Das beinhaltet keineswegs, dass die europäische »Schicksalsgemeinschaft« (Merkel) zur Transferunion werden soll, in der die Zentren der industriellen Produktion in Deutschland, dessen Export zu annähernd 70 Prozent in den Euro-Raum geliefert wird, und in Nord- bzw. Mitteleuropa beispielsweise durch die Ausgabe von Euro-Bonds einen Ausgleich der Zinsen auf Staatsanleihen innerhalb der Euro-Zone bewirken würden. Im Interview mit der ARD sagte Merkel, weder ein Schuldenschnitt für Griechenland noch Euro-Bonds kämen für sie in Frage, denn beides habe »den negativen Effekt, dass sich auch andere Länder nicht mehr so anstrengen« würden. Für die Regierung in Berlin wäre das natürlich inakzeptabel, schließlich wurde schon das im Lissabon-Vertrag für das Jahr 2010 vereinbarte Ziel, Europa zur »dynamischsten und wettbewerbsfähigsten wissensgestützten Wirtschaft der Welt« zu machen, nicht erreicht. Auch Barroso wollte seine Kritik an den Ratingagenturen keineswegs als Aufforderung zur Aussetzung der aggressiven Sparpolitik innerhalb der Euro-Zone verstanden wissen. Der frühere portugiesische Premierminister mahnte seine Landsleute, aber auch die Bevölkerungen der anderen südeuropäischen Staaten noch einmal eindringlich, am strikten Sparkurs festzuhalten und sich von der Herabstufung durch Moody’s nicht »ablenken oder demotivieren zu lassen«.

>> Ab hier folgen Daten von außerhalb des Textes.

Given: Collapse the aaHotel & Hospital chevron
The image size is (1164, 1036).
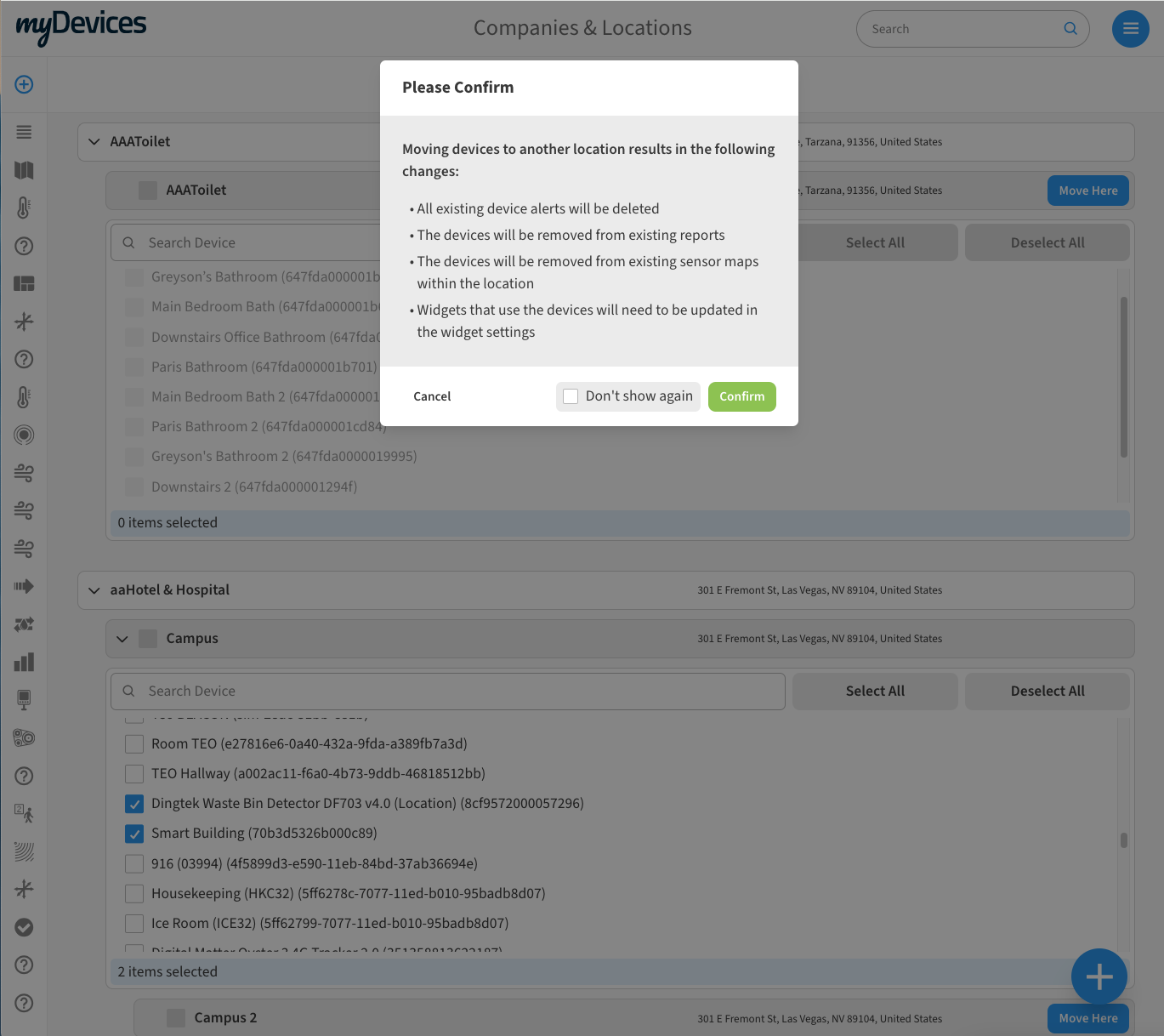Looking at the screenshot, I should click(x=94, y=590).
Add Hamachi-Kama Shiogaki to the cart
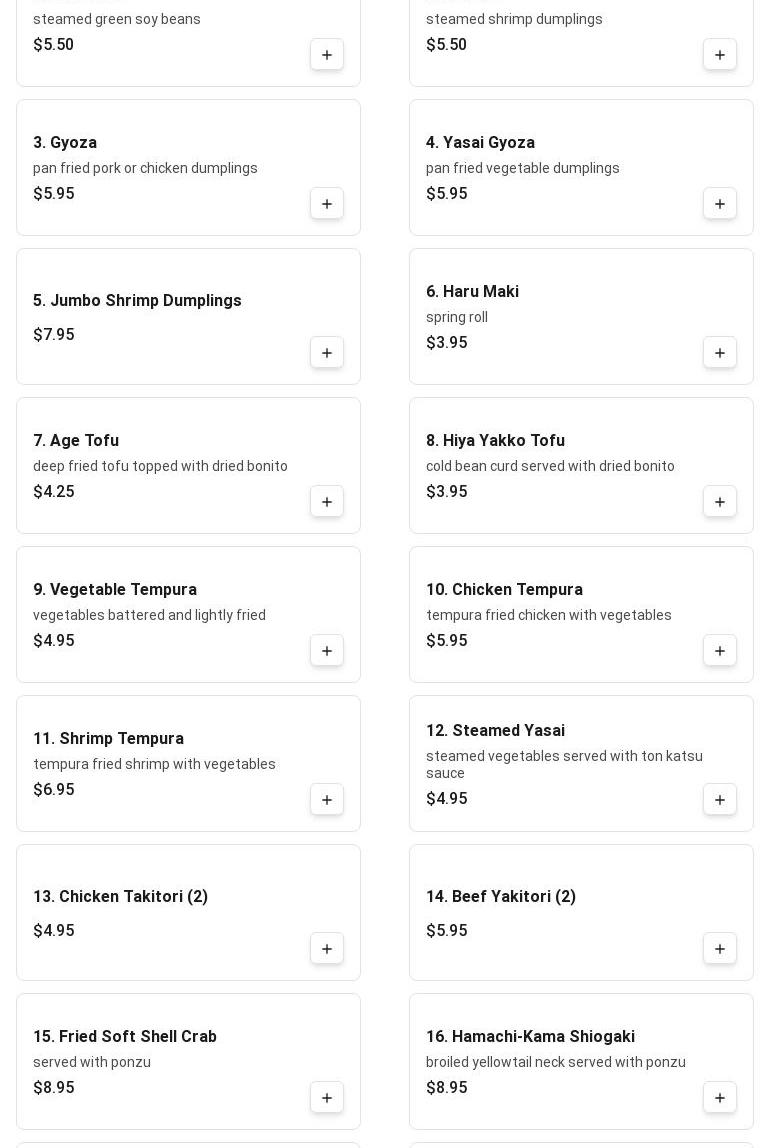 click(720, 1098)
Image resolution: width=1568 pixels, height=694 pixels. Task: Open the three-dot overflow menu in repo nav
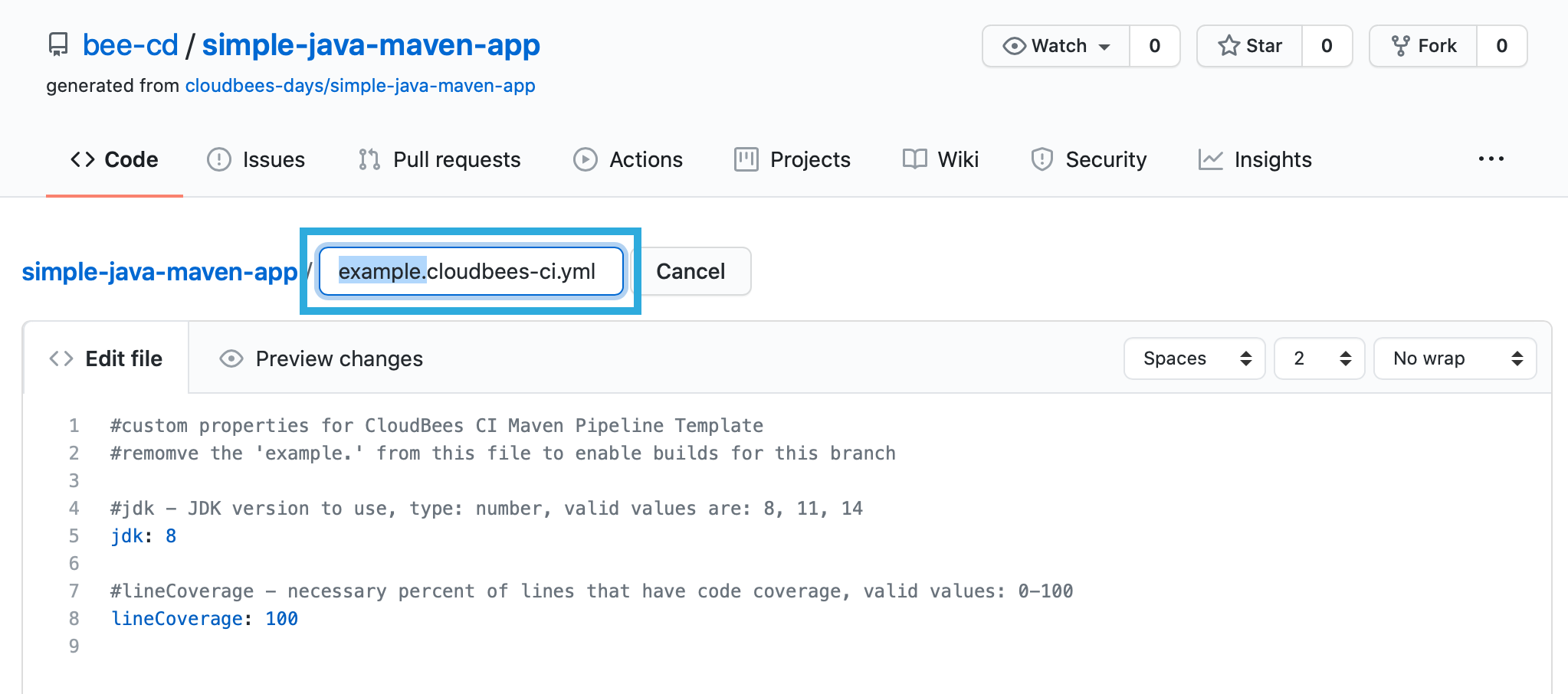[x=1491, y=159]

Die Ratingagenturen sind, anders als es derzeit in Europa und vor allem in Deutschland suggeriert wird, nicht die Ursache der Sparpolitik. Hartmann stellt im Hinblick auf das Rating fest, es handele sich um »nicht mehr als qualifizierte Arbeit aus der bürgerlich-wissenschaftlichen Perspektive der neuen politischen Ökonomie des Kapitals«. Dass die Ratingagenturen mittlerweile eine so überragende Rolle bei der Steuerung der Finanzflüsse gewonnen haben, liege daran, dass der größte Teil des Kapitals inzwischen über den Kapitalmarkt in Anleihen oder Verkäufe verbriefter Schuldtitel investiert werde.
Die europäische Unzufriedenheit mit den in den USA ansässigen Ratingagenturen drückt dabei letztlich aus, dass der Lissabon-Prozess ins Stocken geraten ist. Dass weiterhin ein Gefälle zu den USA als Kapitalimporteur existiert, wird von Moody’s, Standard & Poor’s und Fitch Ratings zunächst einmal nur konstatiert.
Dass sich diese Agenturen nebenbei auch ganz gut als Projektionsfläche zur Entladung des Frustes über die Folgen des Sozialabbaus innerhalb der EU eignen, weiß man spätestens seit der von Franz Müntefering (SPD) initiierten Kampagne gegen »Heuschrecken«, die sich gegen die ebenfalls wenig sympathischen Hedgefond richtete. Immerhin, für die Entlarvung solcher Kampagnen wäre eine europäische Ratingagentur hilfreich.